Dados los conocimientos de que disponían, sólo se divirtieron con algunos monstruos mitológicos, de entre los cuales creyeron descubrir a hecatónquiros, mantícoras y basiliscos, pero había muchos otros que no supieron identificar; las representaciones parecían inacabadas o en perpetuo movimiento. En cambio, resultó más fácil con los dragones: Kaylé era tan erudito en la materia, que podía comentar casi todas las páginas.
—Este es Yspadadden… y ese de ahí Penkawr; eran irlandeses y pertenecían a un gigante de Cornualles. Éste es Mizir y vivía en Persia.
Piphan escuchaba, admirado. Sabía que existían distintas especies de esos seres, pero nunca se hubiera imaginado que cada espécimen tuviera su nombrecito.
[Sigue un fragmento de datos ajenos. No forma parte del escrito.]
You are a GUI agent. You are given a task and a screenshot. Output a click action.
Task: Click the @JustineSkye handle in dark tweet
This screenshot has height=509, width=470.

En resumen, había sido una noche corta.
Y
Cuando los dos muchachos llegaron la tienda de Anselme Trumeau, Perline y Jaufrette los esperaban en la sala de las alfombras. Anselme los dejó un instante para que se saludaran, y poco después se reunió de nuevo con ellos, portando la caja exquisitamente tallada.
—Antes de abriros el pasaje debo informaros, sobre todo a ti, señorito Épiphane, de que a don Mercurio y a la señora Lisa les ha surgido un imprevisto de última hora. De modo que no os podrán ayudar en la entrevista que tendréis. El lugar de vuestra cita es la terraza del maestro Di Donatucci, el heladero, pero no me preguntéis dónde se encuentra, porque los puestos cambian de sitio en cada estación.
—Ya sabemos dónde se halla —dijo Jaufrette—; estuvimos ayer.
—En tal caso, sabéis más que yo, así que os deseo un buen día.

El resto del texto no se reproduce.